Review: Following on from their standout debut album Benevolence in 2019, Skemer return with a second record for Italian label Avant! The duo of Kim Peers and Mathieu Vandekerckhove have tapped into a fertile strain of dark wave with a seductive gothic mood which should be essential listening for fans of The Cure et al. There's a pervading gloom to tracks like 'Easy To Embrace' but it's offset by the motorik thrust of the drums, and there's a generous dose of pop nous to ensure these shadowy songs land with a broad audience. If you're looking for a soundtrack to shortening days in the Northern Hemisphere, this album is a must-check.
Review: France's Macadam Mambo welcomes the ambient, minimalist progressions of Poperttelli to front their discog. Disjointed Dreams explores the concept of dreaming, dream analysis and dream travelling, bringing Krauty electronic workouts and modular hypnoses to an ultimately playful but also entrancing palette. Our highlights have to be the beatless murmurer 'Ukrussian' and the dubby rainmaking cascader 'Simplifie', which avow Poperttelli's apparent knowledge of and ability to work in a range of different styles and vibes.
Review: Apparently inspired by 1980s computer game soundtracks and the synth-heavy scores to fantasy films, M83's "DSVII" is slated as a sequel to the band's 2007 set "Digital Shades". If so, it's a rather belated one, especially considering the French outfit has released three studio sets and a swathe of soundtracks since then. Regardless, the material here is deliciously evocative, emotion-rich and atmospheric, mirroring the ebb and flow (and peaks and troughs) associated with soundtracks whilst relying entirely on i80s-sounding synthesizers and drum machine hits. It's basically synth-wave, with Symmetry's "Themes From An Imaginary Film" - itself based on music initially intended for the "Drive" soundtrack - being an obvious comparison.

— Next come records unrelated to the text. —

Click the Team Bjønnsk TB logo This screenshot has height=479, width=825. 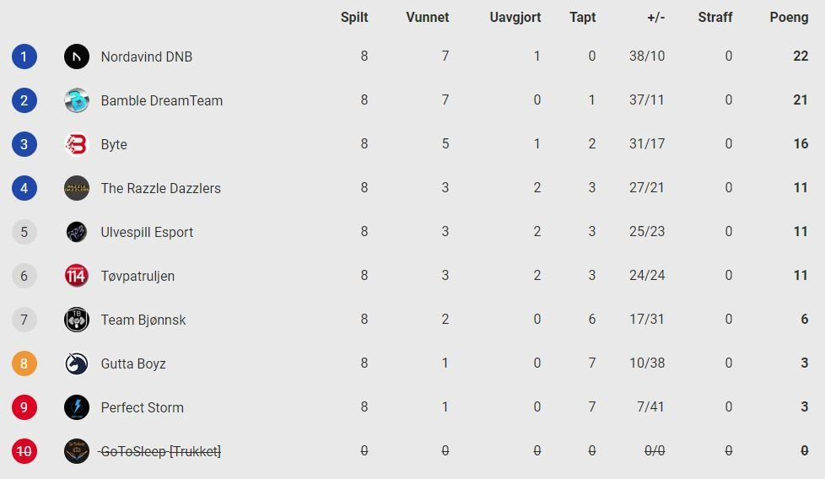pyautogui.click(x=77, y=320)
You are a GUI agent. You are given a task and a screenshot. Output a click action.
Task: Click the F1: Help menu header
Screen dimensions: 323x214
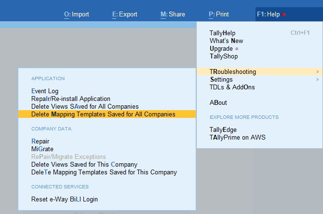pyautogui.click(x=269, y=14)
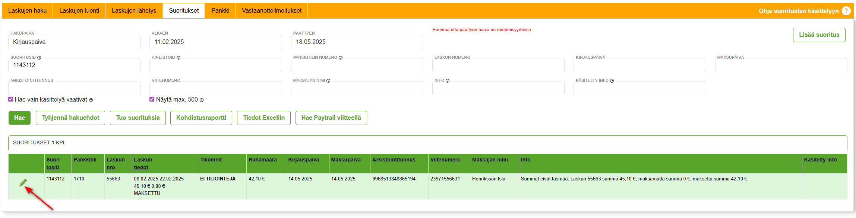Open the Hakupäivä dropdown showing Kirjauspäivä

pos(74,42)
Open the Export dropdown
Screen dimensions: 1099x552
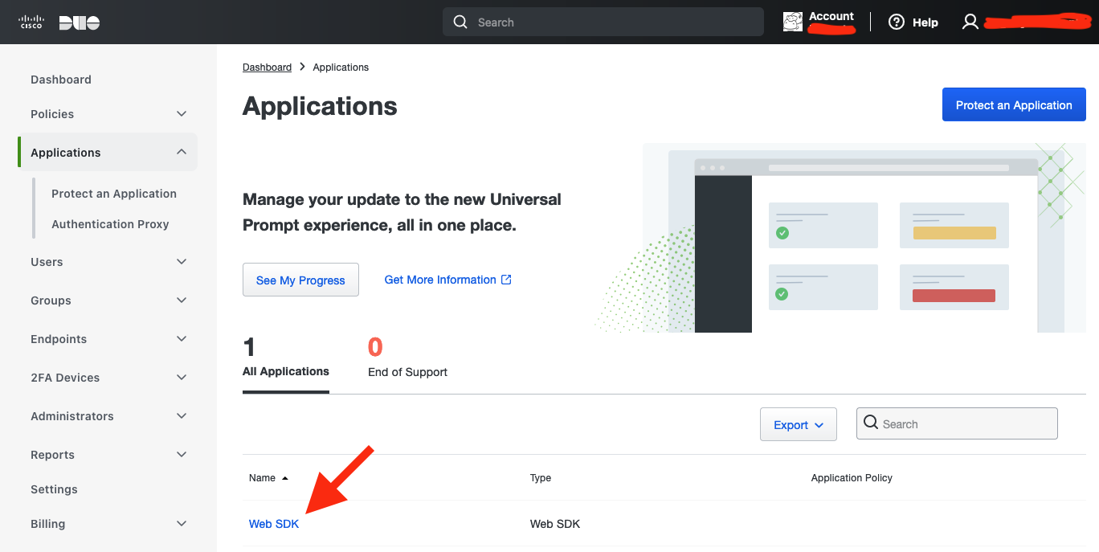tap(798, 425)
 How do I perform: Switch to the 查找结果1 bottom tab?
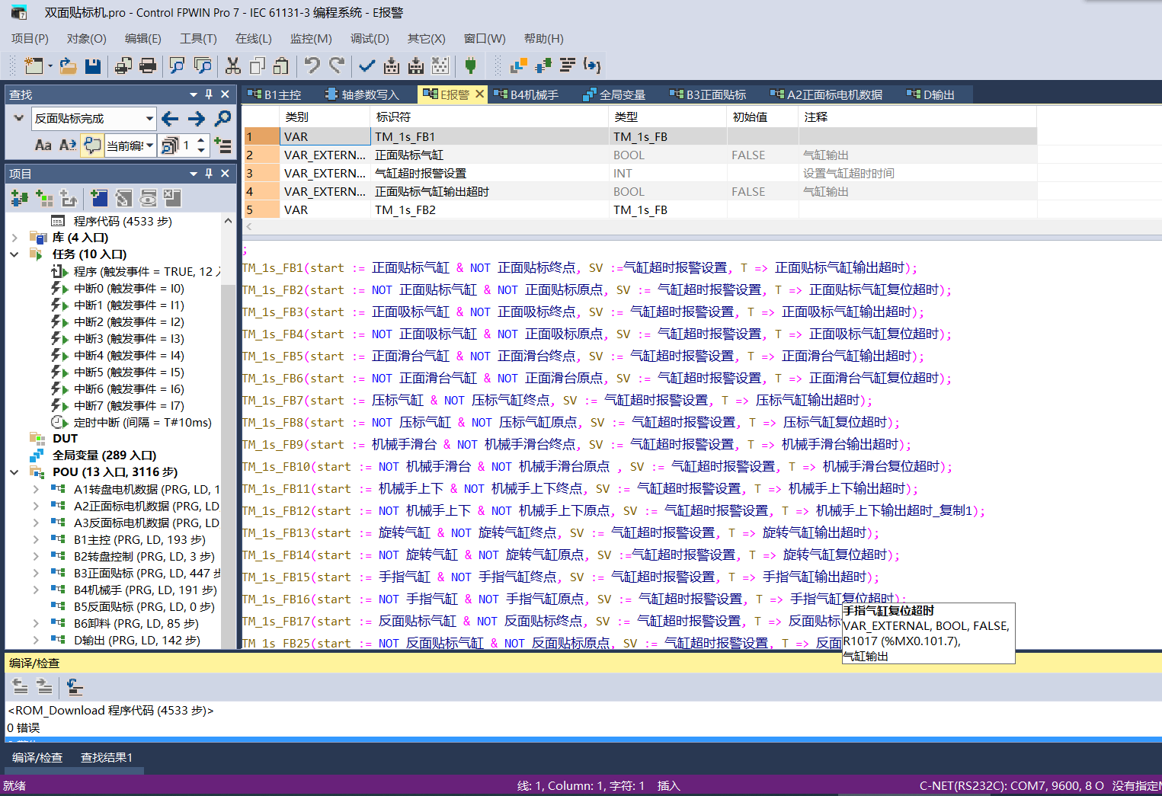(107, 757)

Review: Synth-pop, cold wave, dark wave, EBM, future pop. Whatever label you want to give Joyland, the second studio album from Canadian electronic music project TR/ST, one truth is undeniable - this is unashamedly overt and unapologetically futurist in sound, and the tracks big enough to fill a main stage and then some. Opening on 'Slightly Floating', a rare moment of calm before the storm, once second tune 'Geryon' drops it's game over in many ways. You're in, and there's no way out. That said, it's not all rave horn synths and bounding kicks drums. 'Are We Arc' is as weird, trippy and opiate as they come, like the twisted fever dream of a cabaret duet. Or something similar. 'Four Gut' is a wobbly tech-hued workout, and the title track probably owes as much to hardcore as anything else.
Review: The 2019, full-length, 11-track album by Years Of Denial is said to have been written and produced in a country house once surrounded only by vast, empty landscapes and an endless sky. Despite the isolation feeding its making, the debut album Suicide Disco is still an inescapable somatic provocation; it's not where you are, but who you are inside. The duo of Jerome Tcherneyan and Barkosina Hanusova now hear their debut album for Veyl reissued here, not long after a second noose in the form of Suicide Disco Vol. 2 was heard strung up a in 2023. Suicide Disco was a comparatively greyscale exercise in delay and decay, the likes of 'The Pain I Meditate' and 'Contradiction' making for manic dust-clouds of post-industrial fallout; sonic , Industrial Revolutory sequelae, topped off by an expressionist vocal narrative from Hanusova.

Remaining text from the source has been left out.